- Opening titles
- Directed by: Marcel Varnel
- Written by: Bert Lee (play); R. P. Weston (play); Marriott Edgar; Val Guest;
- Produced by: Edward Black
- Starring: The Crazy Gang; Fred Duprez; Graham Moffatt; Enid Stamp Taylor;
- Cinematography: Jack E. Cox
- Edited by: R. E. Dearing
- Music by: Louis Levy
- Production company: Gainsborough Pictures
- Distributed by: Gaumont British Distributors
- Release date: 22 April 1937;
- Running time: 86 minutes
- Country: United Kingdom
- Language: English

= O-Kay for Sound =

O-Kay for Sound is a 1937 British comedy film directed by Marcel Varnel and starring the Crazy Gang troupe of comedians. It was written by Marriott Edgar and Val Guest based on the stage show by Bert Lee and R. P. Weston. It was made at Islington Studios by Gainsborough Pictures, with sets designed by the art director Alex Vetchinsky. The film was re-issued in 1942.

==Plot==
After falling on hard times the members of the Crazy Gang are busking on the streets of London. After are hired as extras on a film set, on arriving at the studios are mistaken for a group of potential investors and given free run of the studios, causing chaos.

==Main cast==
- Jimmy Nervo as Cecil
- Teddy Knox as Teddy
- Bud Flanagan as Bud
- Chesney Allen as "Ches"
- Charlie Naughton as Charlie
- Jimmy Gold as Jimmy
- Fred Duprez as Hyman Goldberger
- Enid Stamp-Taylor as Jill Smith, secretary
- Meinhart Maur as Guggenheimer
- Graham Moffatt as Albert, the page boy
- Patricia Bowman as dancer
- Peter Dawson as singer
- Jan Gotch as all-in wrestler
- H. F. Maltby as John Rigby
- Louis Pergantes as all-in wrestler
- The Sherman Fisher Girls as dancers
- Louis Levy as conductor

==Reception==
The Monthly Film Bulletin wrote: "The comedy is sometimes broad but always funny; the film moves at a rattling pace ... There is enough plot to hold the film together and to weld into a unity the many and various scenes: ballet (first serious, then comic), plantation songs, burlesque Indian frontier melodrama and custard-pie. Throughout the 'Crazy Gang' display their powers of entertainment, with cleverly introduced interludes by other music-hall experts, such as Lucienne and Ashour, the Robinis, the Radio Three and the J. Sherman Fisher Girls."

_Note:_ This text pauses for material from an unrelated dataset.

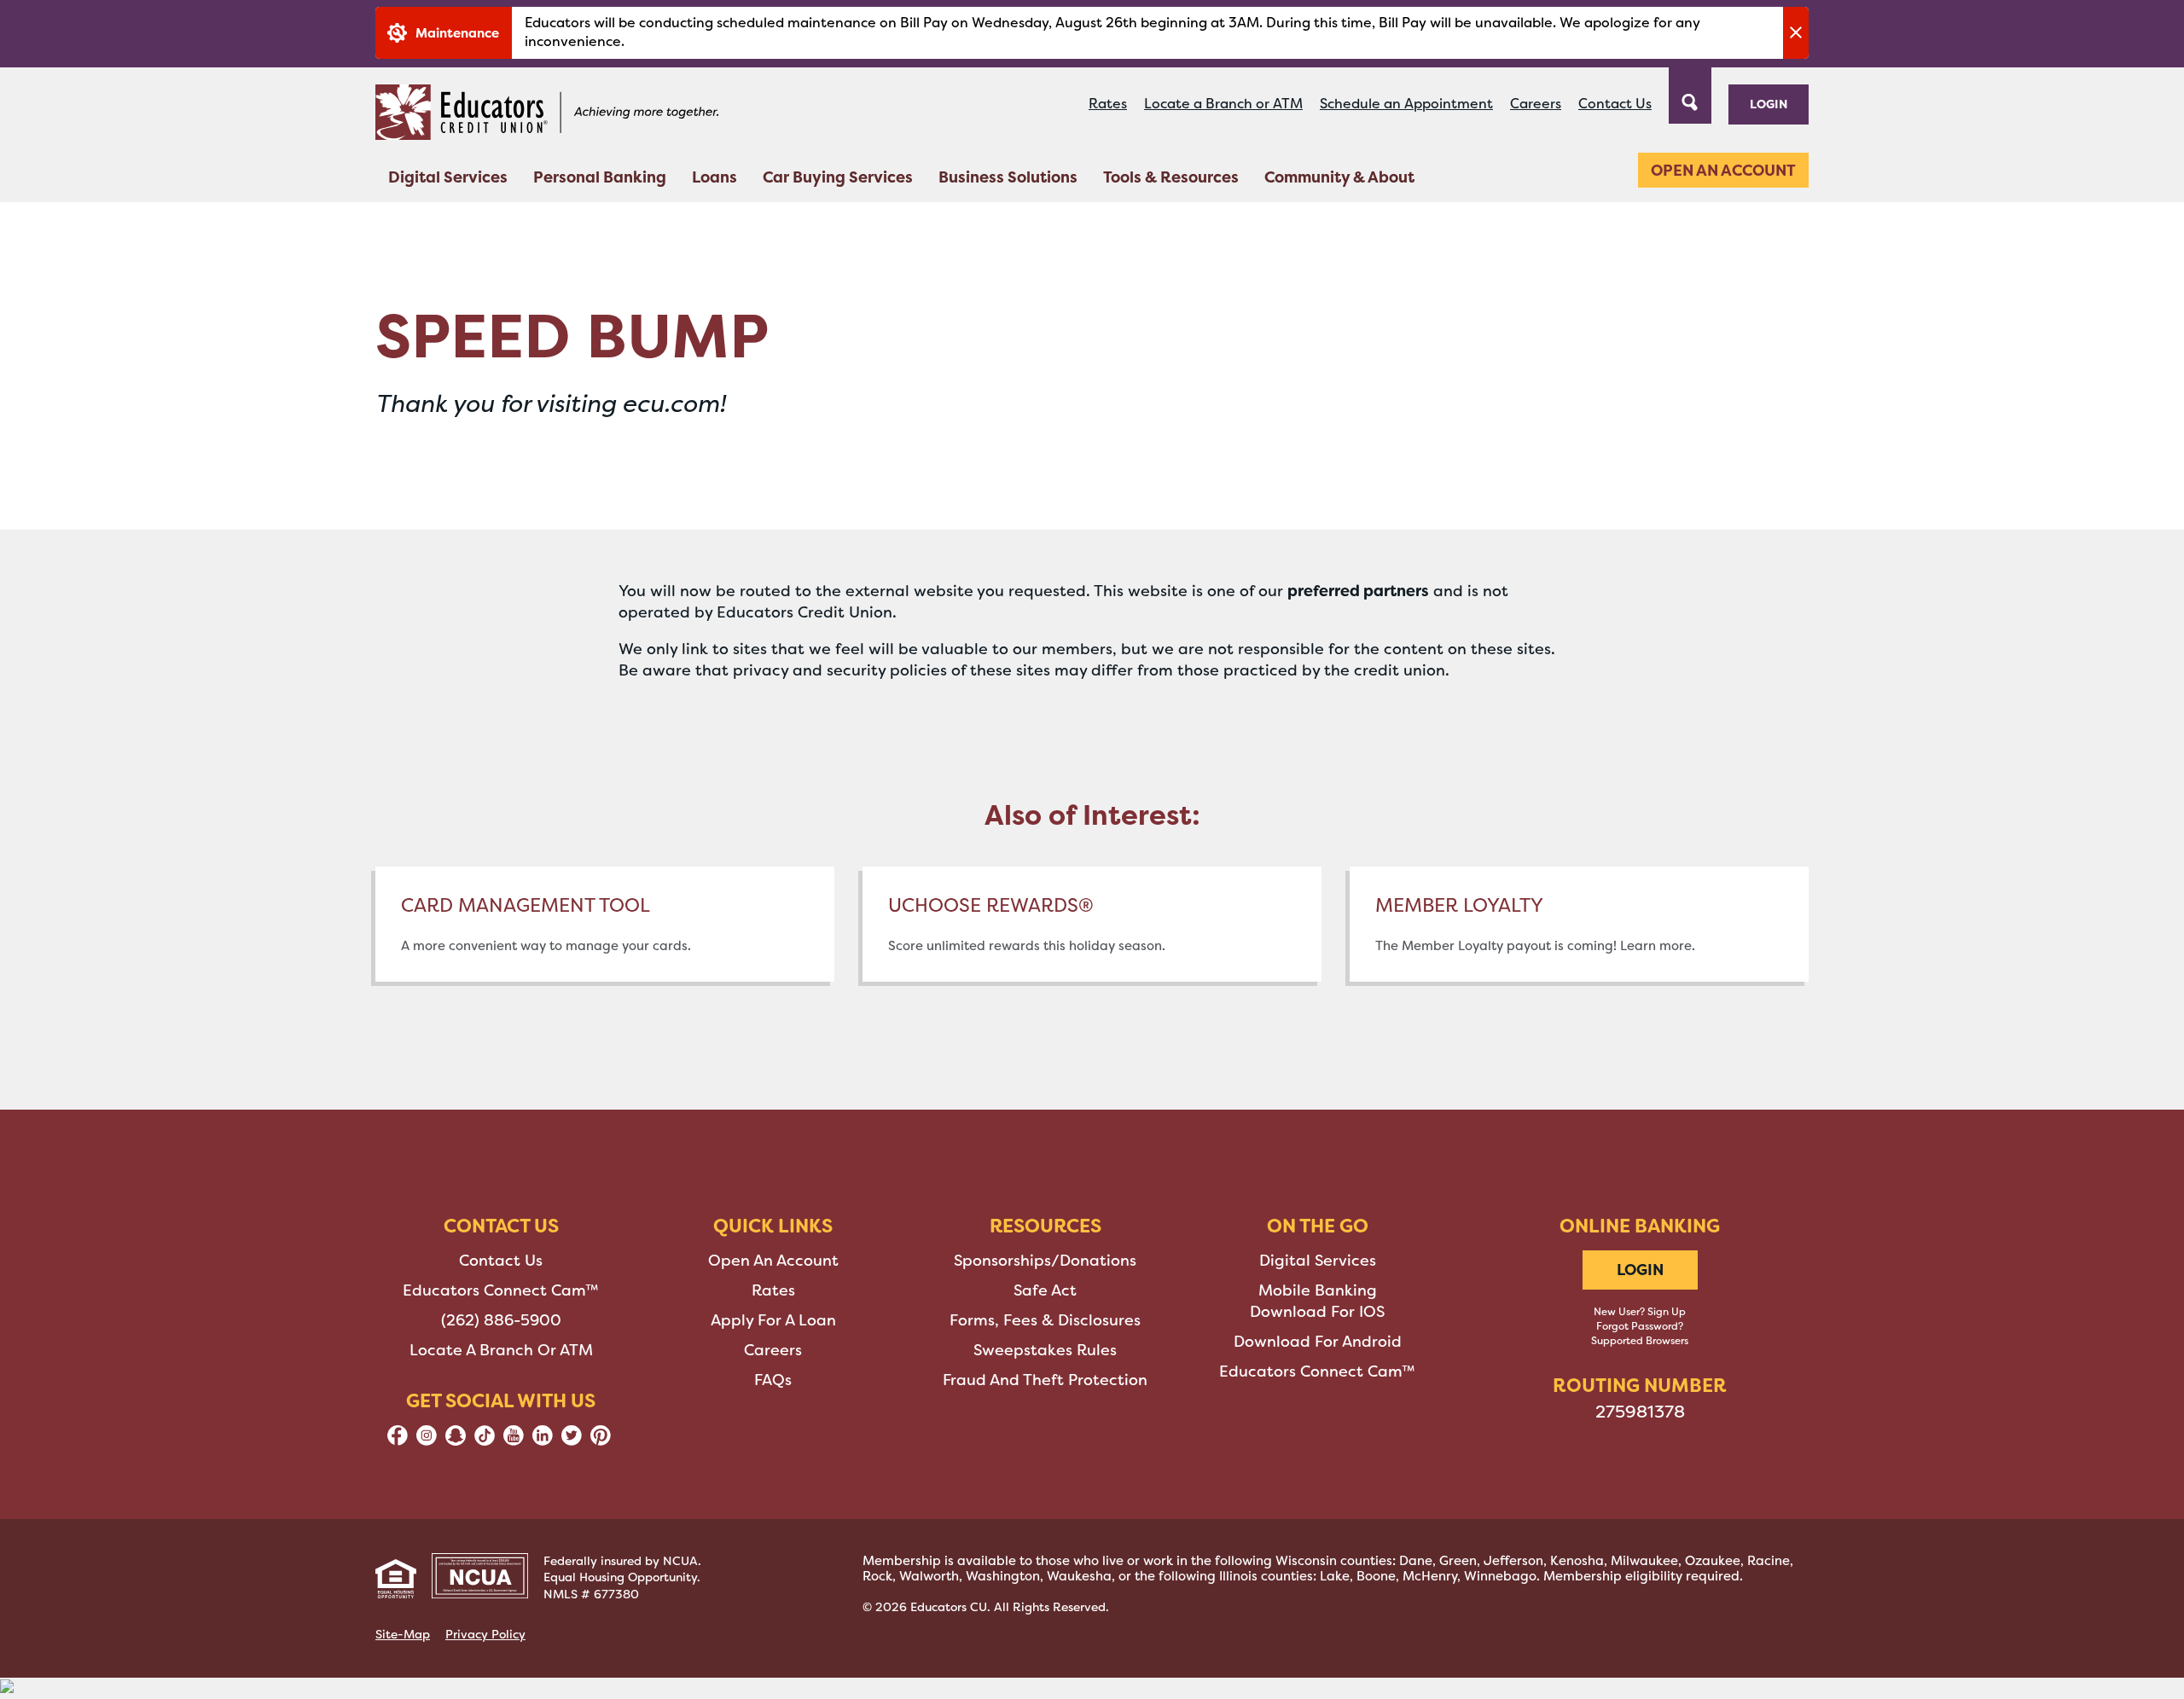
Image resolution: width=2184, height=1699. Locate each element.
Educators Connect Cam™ (501, 1290)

Kine Weekly wrote: "The famous Crazy Gang are all here, and they fool with unflagging energy. The show could have been a little more compact, but taken all round it is bright and breezy. It is a good comedy bet for London, and it is to be hoped that the stars have the same pull in the provinces. It is worth a chance. ... The film is on the long side, but bright situations and gags turn up with sufficient frequency to keep the entertainment on a cheery level."